** ASSIGNMENT **
Reproduce each of the following records verbatim, line for line.

** Dataset entries **
----
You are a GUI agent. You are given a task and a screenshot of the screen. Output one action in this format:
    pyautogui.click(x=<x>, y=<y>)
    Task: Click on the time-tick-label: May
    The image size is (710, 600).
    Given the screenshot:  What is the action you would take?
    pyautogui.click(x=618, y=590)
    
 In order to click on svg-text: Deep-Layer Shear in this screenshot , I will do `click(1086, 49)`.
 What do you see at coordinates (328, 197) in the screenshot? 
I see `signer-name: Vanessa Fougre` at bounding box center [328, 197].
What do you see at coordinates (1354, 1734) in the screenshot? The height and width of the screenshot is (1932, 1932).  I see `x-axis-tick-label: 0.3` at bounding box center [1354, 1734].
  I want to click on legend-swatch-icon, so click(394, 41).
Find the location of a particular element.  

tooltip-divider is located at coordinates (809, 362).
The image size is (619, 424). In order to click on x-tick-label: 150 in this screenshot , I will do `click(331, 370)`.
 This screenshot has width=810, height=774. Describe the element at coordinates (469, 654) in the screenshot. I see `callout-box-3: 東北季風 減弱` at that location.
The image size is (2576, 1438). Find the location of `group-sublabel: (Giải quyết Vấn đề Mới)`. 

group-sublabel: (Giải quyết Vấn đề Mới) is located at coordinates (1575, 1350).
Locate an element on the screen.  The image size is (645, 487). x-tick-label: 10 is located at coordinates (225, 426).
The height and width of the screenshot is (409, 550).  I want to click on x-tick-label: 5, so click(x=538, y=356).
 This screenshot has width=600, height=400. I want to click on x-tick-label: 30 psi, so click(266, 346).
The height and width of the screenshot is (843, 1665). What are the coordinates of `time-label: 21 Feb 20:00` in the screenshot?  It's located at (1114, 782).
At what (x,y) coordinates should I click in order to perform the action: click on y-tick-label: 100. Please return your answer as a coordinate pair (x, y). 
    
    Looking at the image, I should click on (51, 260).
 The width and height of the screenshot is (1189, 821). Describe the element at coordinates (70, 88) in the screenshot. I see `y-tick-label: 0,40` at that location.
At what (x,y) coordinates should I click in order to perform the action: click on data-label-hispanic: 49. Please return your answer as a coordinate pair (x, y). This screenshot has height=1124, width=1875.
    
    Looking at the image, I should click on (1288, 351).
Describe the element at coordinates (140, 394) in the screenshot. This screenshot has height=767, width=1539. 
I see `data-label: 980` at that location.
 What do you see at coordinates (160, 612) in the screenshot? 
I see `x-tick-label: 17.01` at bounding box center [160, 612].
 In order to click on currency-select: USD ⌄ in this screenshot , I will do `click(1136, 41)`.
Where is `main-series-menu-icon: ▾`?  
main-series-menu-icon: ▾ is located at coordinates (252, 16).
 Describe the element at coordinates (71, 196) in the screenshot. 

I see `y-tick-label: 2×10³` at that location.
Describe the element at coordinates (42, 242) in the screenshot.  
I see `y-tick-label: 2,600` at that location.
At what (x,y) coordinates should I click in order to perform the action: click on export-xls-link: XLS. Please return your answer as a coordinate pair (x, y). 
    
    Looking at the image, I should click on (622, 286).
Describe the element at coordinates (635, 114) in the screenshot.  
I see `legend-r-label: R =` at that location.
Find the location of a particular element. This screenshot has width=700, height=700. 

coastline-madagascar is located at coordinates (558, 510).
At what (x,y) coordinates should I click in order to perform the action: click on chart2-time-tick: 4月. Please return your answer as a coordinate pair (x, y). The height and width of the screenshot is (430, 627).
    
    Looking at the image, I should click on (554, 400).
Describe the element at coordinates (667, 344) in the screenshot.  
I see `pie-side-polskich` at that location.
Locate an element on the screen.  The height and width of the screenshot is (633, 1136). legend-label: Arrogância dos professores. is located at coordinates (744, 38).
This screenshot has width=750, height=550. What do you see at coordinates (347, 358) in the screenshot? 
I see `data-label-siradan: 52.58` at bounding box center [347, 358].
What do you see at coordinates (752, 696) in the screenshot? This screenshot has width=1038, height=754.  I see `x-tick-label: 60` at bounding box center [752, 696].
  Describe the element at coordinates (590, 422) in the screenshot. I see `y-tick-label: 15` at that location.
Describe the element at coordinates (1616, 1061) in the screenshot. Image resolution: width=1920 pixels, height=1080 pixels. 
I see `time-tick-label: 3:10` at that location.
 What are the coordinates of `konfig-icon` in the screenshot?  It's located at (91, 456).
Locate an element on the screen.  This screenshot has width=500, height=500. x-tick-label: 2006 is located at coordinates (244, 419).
----
** ANSWER TO THE PROBLEM **
You are a GUI agent. You are given a task and a screenshot of the screen. Output one action in this format:
    pyautogui.click(x=<x>, y=<y>)
    Task: Click on the time-tick-label: May
    The image size is (710, 600).
    Given the screenshot:  What is the action you would take?
    pyautogui.click(x=618, y=590)
    
 In order to click on svg-text: Deep-Layer Shear in this screenshot , I will do `click(1086, 49)`.
 What do you see at coordinates (328, 197) in the screenshot? 
I see `signer-name: Vanessa Fougre` at bounding box center [328, 197].
What do you see at coordinates (1354, 1734) in the screenshot? The height and width of the screenshot is (1932, 1932).  I see `x-axis-tick-label: 0.3` at bounding box center [1354, 1734].
  I want to click on legend-swatch-icon, so click(394, 41).
Find the location of a particular element.  

tooltip-divider is located at coordinates (809, 362).
The image size is (619, 424). In order to click on x-tick-label: 150 in this screenshot , I will do `click(331, 370)`.
 This screenshot has width=810, height=774. Describe the element at coordinates (469, 654) in the screenshot. I see `callout-box-3: 東北季風 減弱` at that location.
The image size is (2576, 1438). Find the location of `group-sublabel: (Giải quyết Vấn đề Mới)`. 

group-sublabel: (Giải quyết Vấn đề Mới) is located at coordinates (1575, 1350).
Locate an element on the screen.  The image size is (645, 487). x-tick-label: 10 is located at coordinates (225, 426).
The height and width of the screenshot is (409, 550).  I want to click on x-tick-label: 5, so click(x=538, y=356).
 This screenshot has width=600, height=400. I want to click on x-tick-label: 30 psi, so click(266, 346).
The height and width of the screenshot is (843, 1665). What are the coordinates of `time-label: 21 Feb 20:00` in the screenshot?  It's located at (1114, 782).
At what (x,y) coordinates should I click in order to perform the action: click on y-tick-label: 100. Please return your answer as a coordinate pair (x, y). 
    
    Looking at the image, I should click on (51, 260).
 The width and height of the screenshot is (1189, 821). Describe the element at coordinates (70, 88) in the screenshot. I see `y-tick-label: 0,40` at that location.
At what (x,y) coordinates should I click in order to perform the action: click on data-label-hispanic: 49. Please return your answer as a coordinate pair (x, y). This screenshot has height=1124, width=1875.
    
    Looking at the image, I should click on (1288, 351).
Describe the element at coordinates (140, 394) in the screenshot. This screenshot has height=767, width=1539. 
I see `data-label: 980` at that location.
 What do you see at coordinates (160, 612) in the screenshot? 
I see `x-tick-label: 17.01` at bounding box center [160, 612].
 In order to click on currency-select: USD ⌄ in this screenshot , I will do `click(1136, 41)`.
Where is `main-series-menu-icon: ▾`?  
main-series-menu-icon: ▾ is located at coordinates (252, 16).
 Describe the element at coordinates (71, 196) in the screenshot. 

I see `y-tick-label: 2×10³` at that location.
Describe the element at coordinates (42, 242) in the screenshot.  
I see `y-tick-label: 2,600` at that location.
At what (x,y) coordinates should I click in order to perform the action: click on export-xls-link: XLS. Please return your answer as a coordinate pair (x, y). 
    
    Looking at the image, I should click on (622, 286).
Describe the element at coordinates (635, 114) in the screenshot.  
I see `legend-r-label: R =` at that location.
Find the location of a particular element. This screenshot has width=700, height=700. 

coastline-madagascar is located at coordinates (558, 510).
At what (x,y) coordinates should I click in order to perform the action: click on chart2-time-tick: 4月. Please return your answer as a coordinate pair (x, y). The height and width of the screenshot is (430, 627).
    
    Looking at the image, I should click on (554, 400).
Describe the element at coordinates (667, 344) in the screenshot.  
I see `pie-side-polskich` at that location.
Locate an element on the screen.  The height and width of the screenshot is (633, 1136). legend-label: Arrogância dos professores. is located at coordinates (744, 38).
This screenshot has width=750, height=550. What do you see at coordinates (347, 358) in the screenshot? 
I see `data-label-siradan: 52.58` at bounding box center [347, 358].
What do you see at coordinates (752, 696) in the screenshot? This screenshot has width=1038, height=754.  I see `x-tick-label: 60` at bounding box center [752, 696].
  Describe the element at coordinates (590, 422) in the screenshot. I see `y-tick-label: 15` at that location.
Describe the element at coordinates (1616, 1061) in the screenshot. Image resolution: width=1920 pixels, height=1080 pixels. 
I see `time-tick-label: 3:10` at that location.
 What are the coordinates of `konfig-icon` in the screenshot?  It's located at (91, 456).
Locate an element on the screen.  This screenshot has width=500, height=500. x-tick-label: 2006 is located at coordinates (244, 419).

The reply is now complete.